While there were a few attempts to make a large smartphone, it wasn’t until Samsung introduced its Galaxy Note the trend caught mainstream attention. The original Samsung Galaxy Note was a very large phone back in Oct 2011, when it was released. The 5.3 inch large phone was considered a flop waiting to happen by industry’s analysts. They deemed the Note, “unwieldy, large and unpockitable”. But contrary to what the elites thought, Galaxy Note garnered mild success.
The Galaxy Note 2 however was a huge success; it generated a lot of sales and fully established a genre of smartphones. Now all other manufactures stumbled to make their own phablet as soon as possible.
Why are phablets popular?
There are multiple reasons for they fame, although these might not become apparent until you use a phablet yourself. The large screen translates well to the touch screen interface; your fingers are not so cramped while typing and you can enjoy games without obscuring half of the screen. That’s not all though, the larger screen also provides a great video watching experience which is only rivaled by tablets. The pure joy of taking out your large smartphone and consuming media makes the phablets so alluring.
The big size of the smartphone also means more space for a bigger battery.
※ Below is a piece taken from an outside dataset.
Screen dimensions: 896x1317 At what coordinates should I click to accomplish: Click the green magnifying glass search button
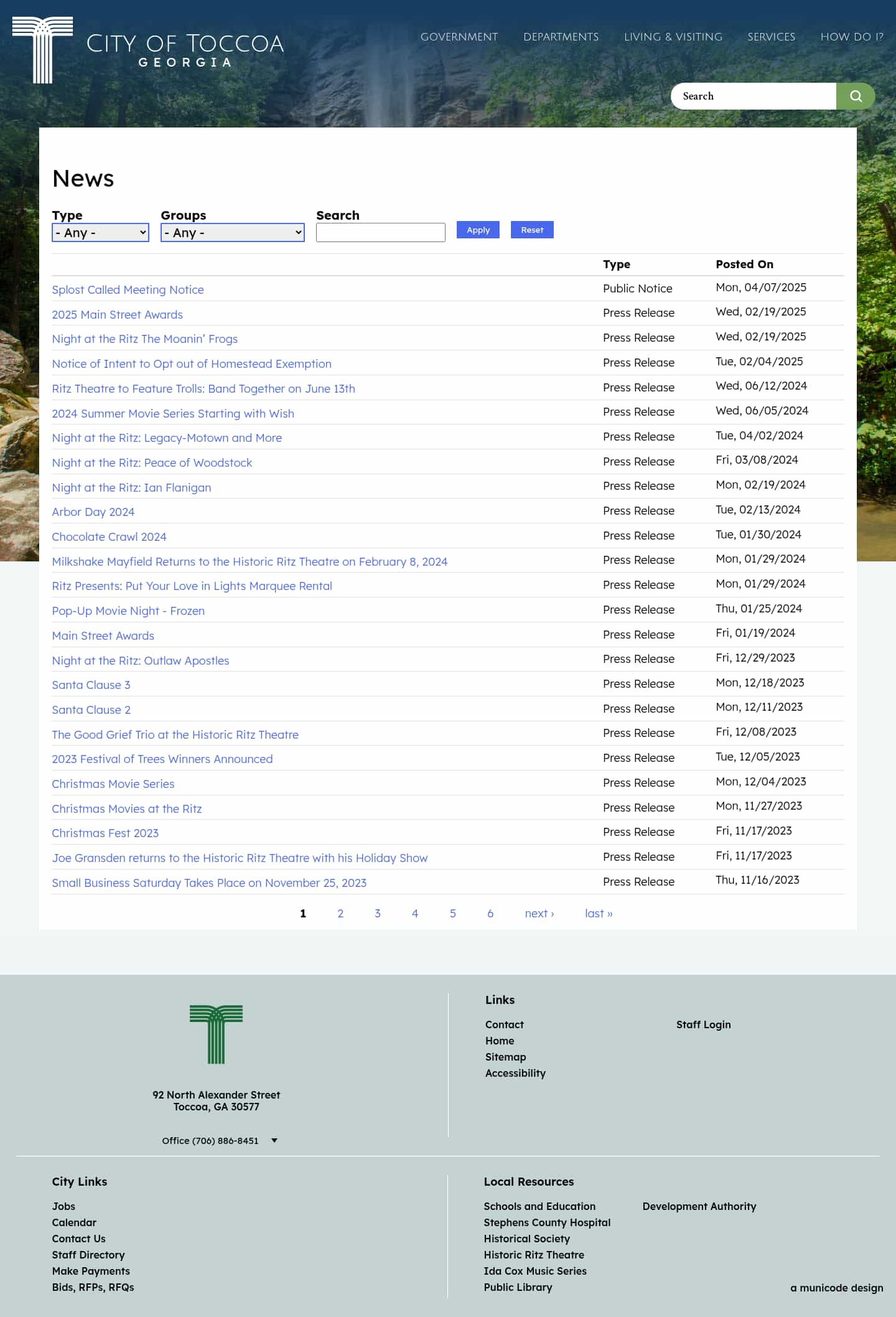click(856, 96)
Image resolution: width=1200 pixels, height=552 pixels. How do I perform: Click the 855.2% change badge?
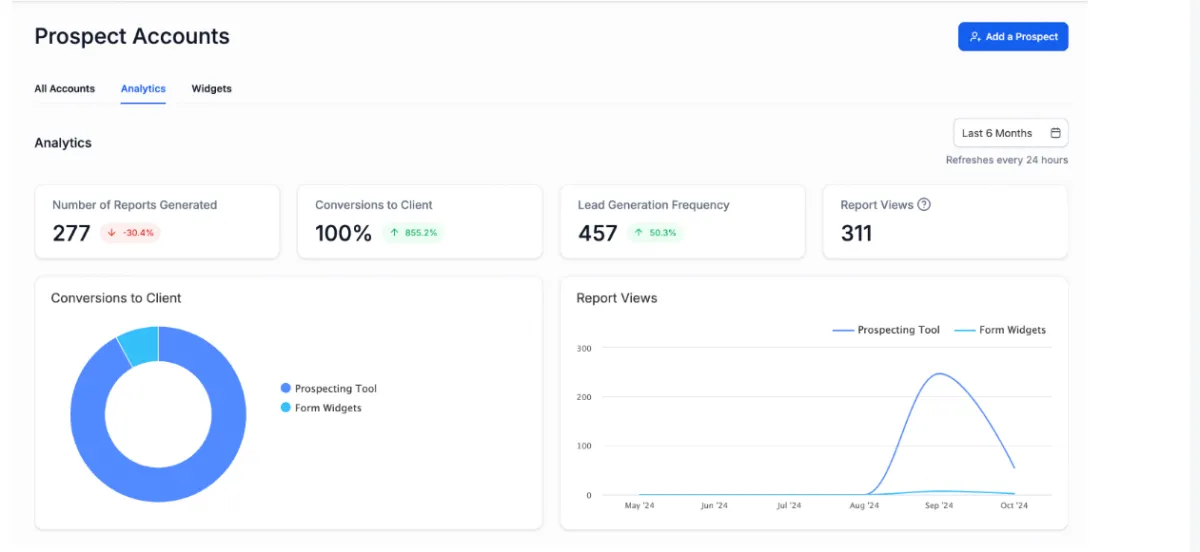tap(411, 233)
For example the Samsung Galaxy Note 2 features a rather large 3,300 mAh battery. This provides enough juice to last day with moderate use. The pros of owning a phablet easily dominate the cons. You will forget that a jarringly big smartphone is jabbing your thigh when you have the power to play though any waiting time. Whether you are riding a metro to home or simply waiting for your doctor, phablets will ensure you have a premium screen to enjoy content.
How their success is influencing the rest
Smartphones, excluding the phablets, are becoming more and bigger. Let’s take a look at last year’s flagship smartphones, the HTC One was a 4.7 inch phone while the more popular Samsung Galaxy S III came at 4.8 inches. Now this year the norm for flagship devices is 5 inches, with the exception of HTC One which retains its smaller size. The Samsung Galaxy S4 despite being a 5 inch phone is selling like hot cakes. Its success is quite evident by the 20 million units sold in only 2 months.
So the flagship smartphones are now approaching the 5 inch plus territory which is widely believed to be the phablet one. Anything more than 5 inches is called a phablet in the tech world. This necessarily wouldn’t be a bad thing but many users want their flagship devices a reasonable size. It would have been OK if manufactures like Samsung released a 4.5 inch smartphone with top tier specs, which is unfortunately not the case. Devices which are around 4.5 inch screens are considered mid-range and hence come with the appropriate specs. A person looking for a comfy smartphone which is operable with one hand is either stuck with mid-range devices or is forced to sacrifice preferences.
What the future holds?
The flagships are now 5 inches and meanwhile the phablets are reaching absurd sizes like 6.3 inches. Looking at Xperia Z Ultra and a tablet you will find very minute differences. Some might consider that a tablet especially when you are taking a call.
With every release, we condemn the large smartphones sizes. Analysts state them failures and many customers are vocal about their displeasure. But despite all that, phablets continue to sell well and generate profits. The only way manufactures will stop making giant smartphones is when people stop purchasing them. Until then expect the flagship size to increase yearly until all top range smartphones are phablets. That’s not all; expect the phablets to approach the 7 inch size in near future.
In a way phablets are already dominating the sales. 5 years ago a 5 inch smartphone was considered a joke; today it is the fastest selling Android phone ever. Suffice to say, the smartphone market is an unpredictable one. There are only two options left, either join the bandwagon and see what the fuss is all about or stick with the midrange smartphones until the next generation of hand-me-down specs come and upgrade it.